=== Begin Enclosure ===

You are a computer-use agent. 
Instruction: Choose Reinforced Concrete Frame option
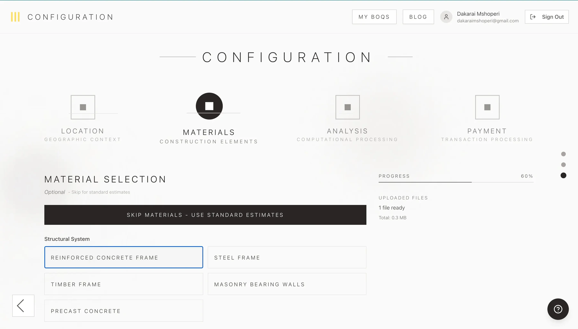124,257
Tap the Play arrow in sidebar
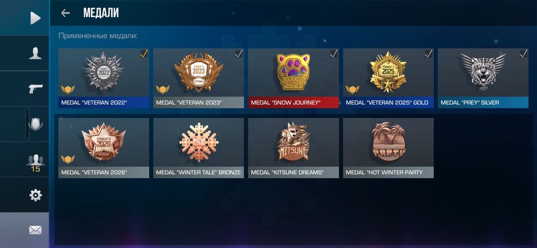The width and height of the screenshot is (537, 248). [35, 18]
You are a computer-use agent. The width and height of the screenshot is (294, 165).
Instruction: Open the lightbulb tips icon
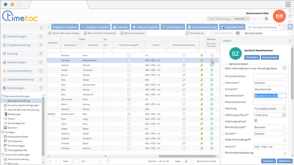click(290, 27)
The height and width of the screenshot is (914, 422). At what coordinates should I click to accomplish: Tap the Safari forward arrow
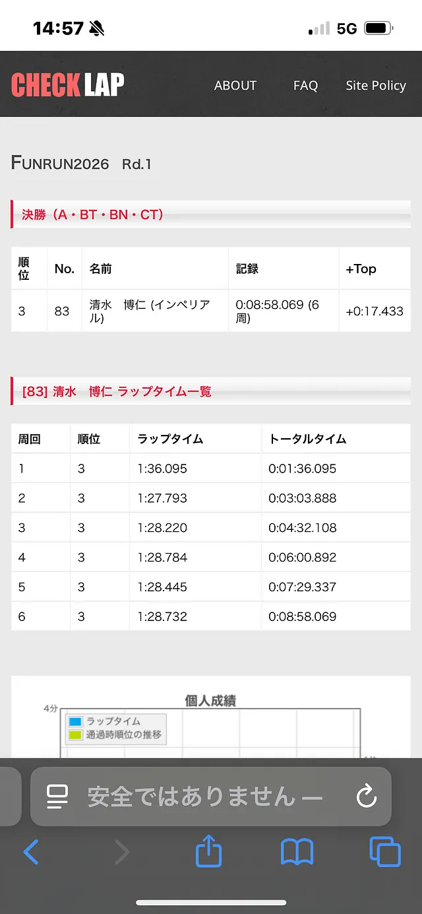pos(122,852)
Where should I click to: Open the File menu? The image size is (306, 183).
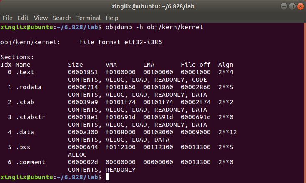tap(8, 18)
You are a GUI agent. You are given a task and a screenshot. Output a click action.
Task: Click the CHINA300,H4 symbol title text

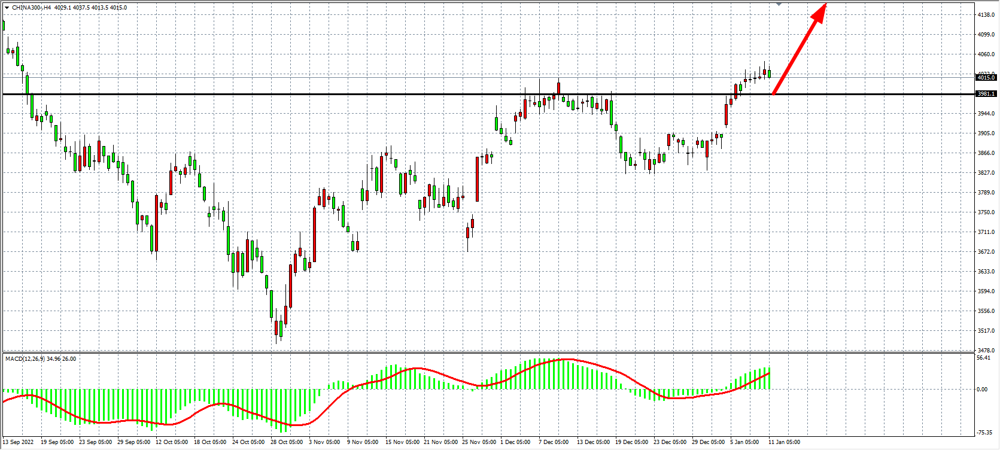click(31, 8)
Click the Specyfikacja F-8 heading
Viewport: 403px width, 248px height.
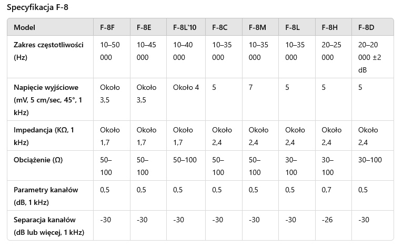tap(37, 7)
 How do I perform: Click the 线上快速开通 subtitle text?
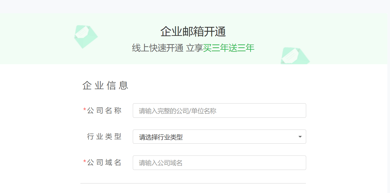[158, 48]
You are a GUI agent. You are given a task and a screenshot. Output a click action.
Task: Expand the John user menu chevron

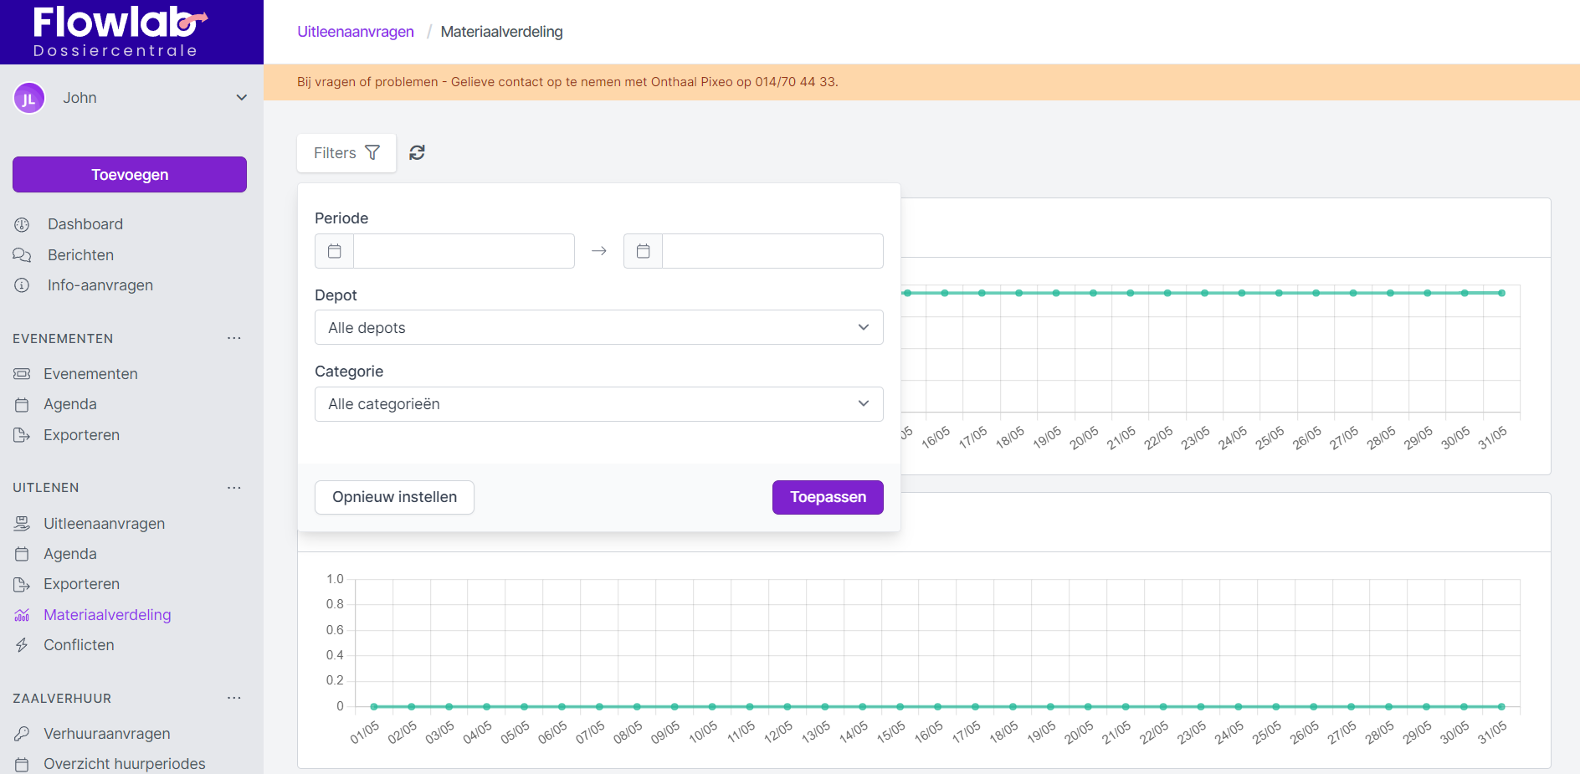(241, 98)
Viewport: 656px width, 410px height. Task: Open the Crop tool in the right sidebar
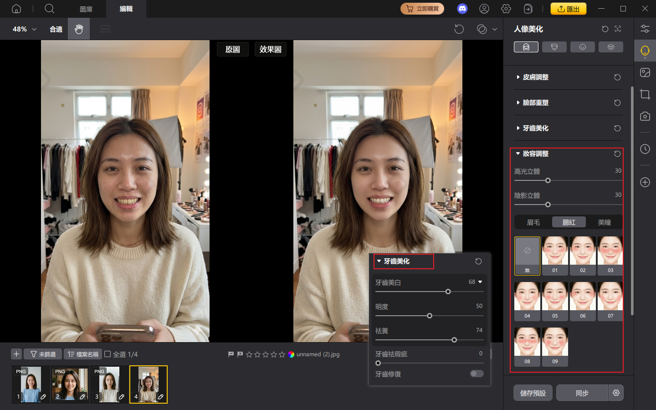click(x=645, y=94)
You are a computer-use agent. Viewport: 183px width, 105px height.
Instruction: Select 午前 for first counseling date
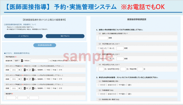pos(45,70)
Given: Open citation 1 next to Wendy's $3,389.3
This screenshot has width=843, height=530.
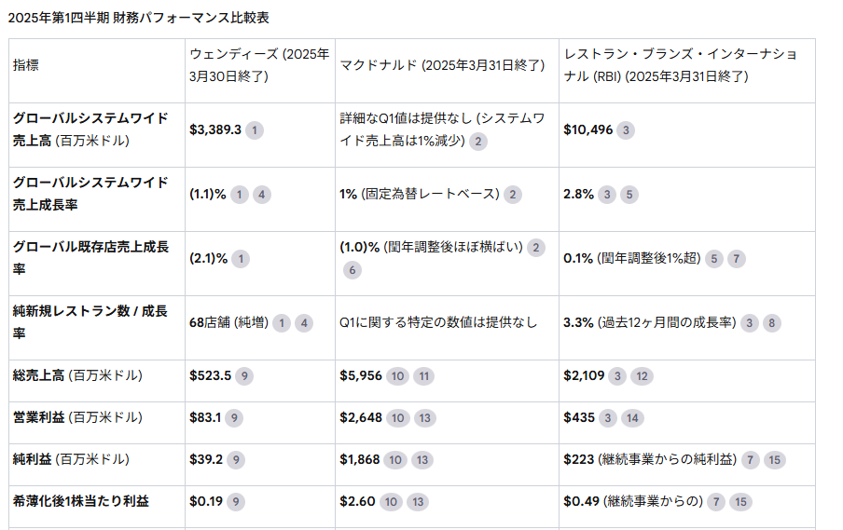Looking at the screenshot, I should [x=255, y=130].
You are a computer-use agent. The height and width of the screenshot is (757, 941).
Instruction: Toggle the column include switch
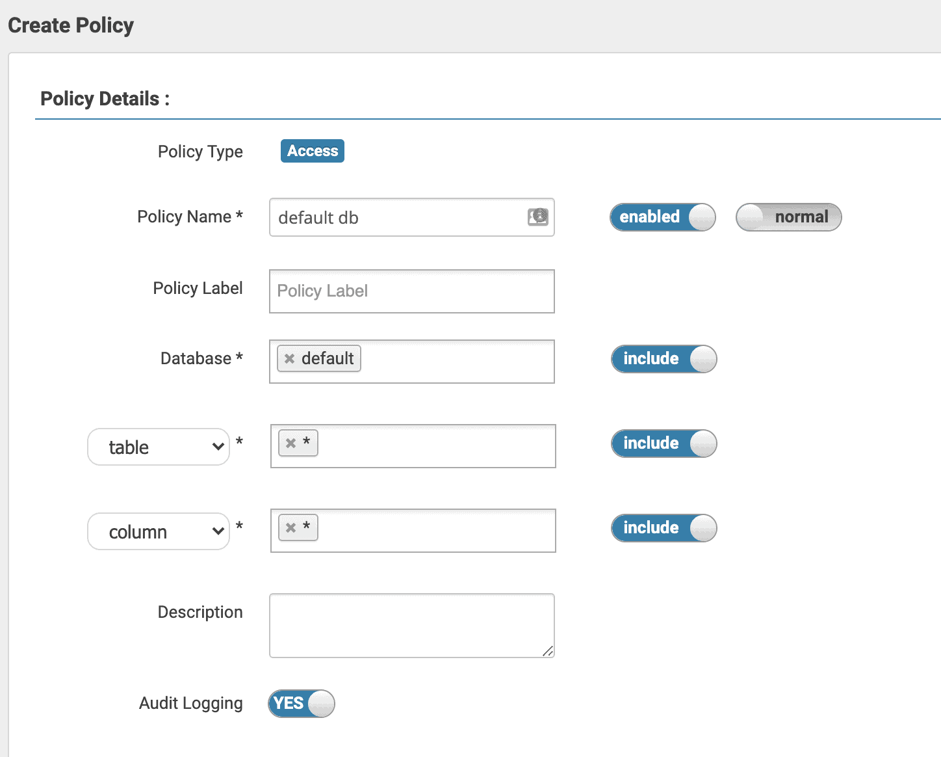click(664, 527)
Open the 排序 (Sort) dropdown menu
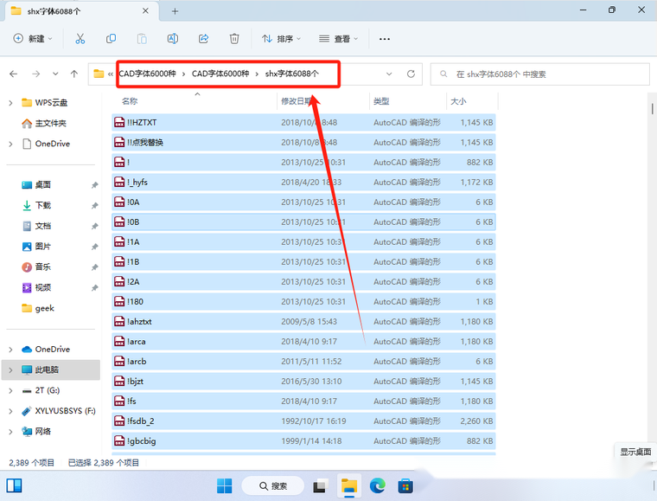 282,39
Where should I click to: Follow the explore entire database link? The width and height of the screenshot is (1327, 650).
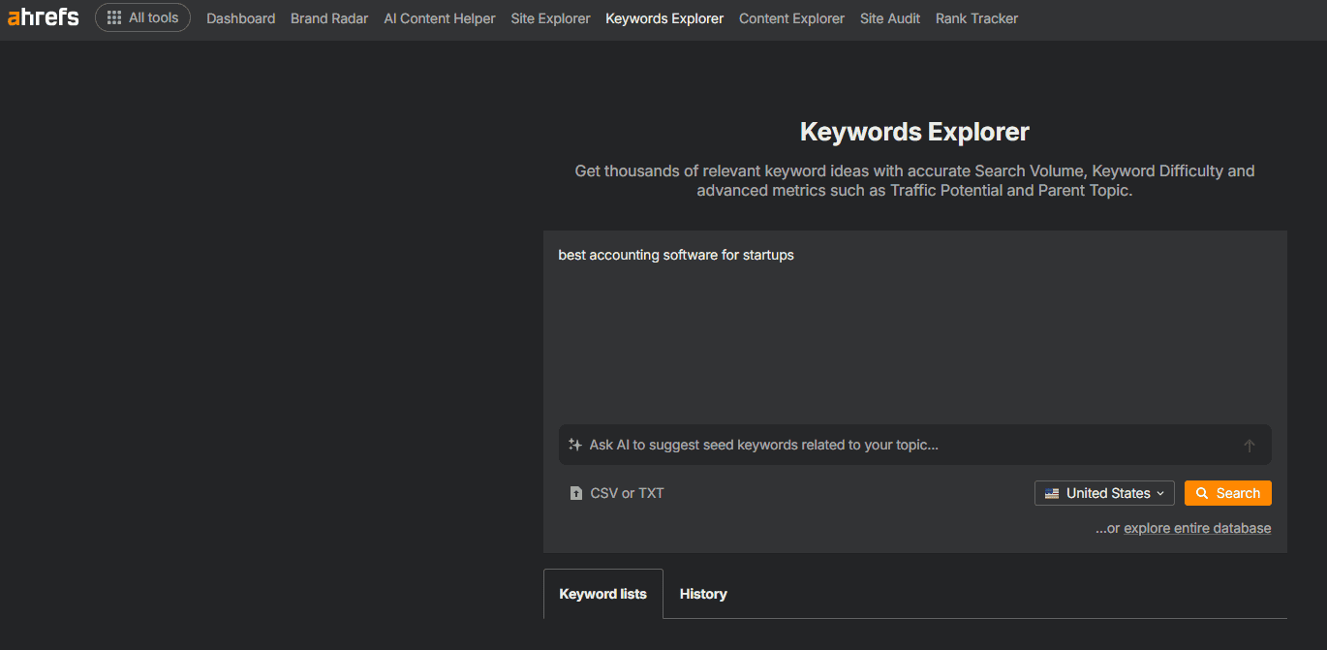[1197, 528]

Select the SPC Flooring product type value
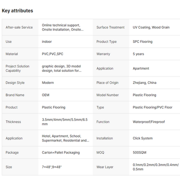coord(142,42)
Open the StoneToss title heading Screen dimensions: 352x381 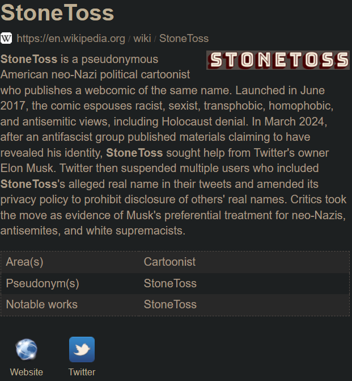(57, 12)
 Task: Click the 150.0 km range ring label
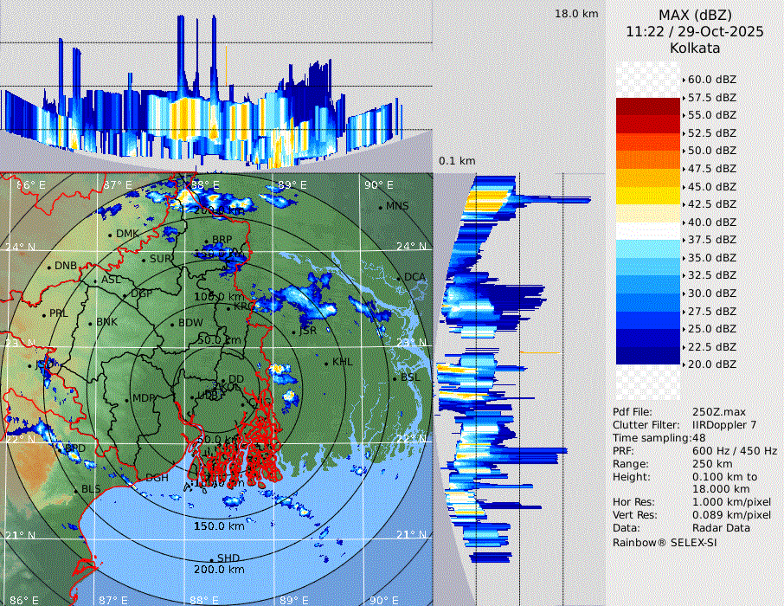coord(219,526)
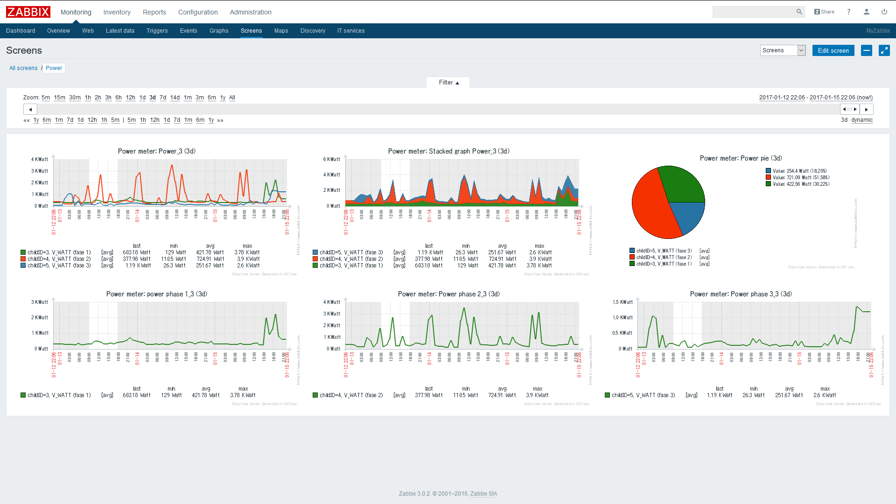Click the Graphs navigation tab

(x=218, y=31)
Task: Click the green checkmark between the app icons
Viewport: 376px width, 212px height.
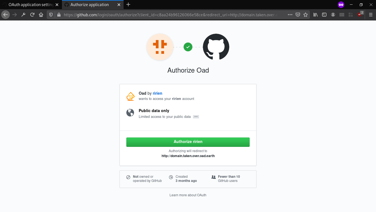Action: point(188,47)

=== End Enclosure ===

What you are asked to do => Would you report every line of the entries above containing the word "agent"?

Exercise answer =>
You are a computer-use agent. 
You are a computer-use agent. The width and height of the screenshot is (294, 165).
You are a GUI agent. You are given a task and a screenshot. Output a click action.
You are a GUI agent. You are given a task and a screenshot. Output a click action.
You are a computer-use agent. Viewport: 183px width, 105px height.
You are a computer-use agent. The height and width of the screenshot is (757, 941).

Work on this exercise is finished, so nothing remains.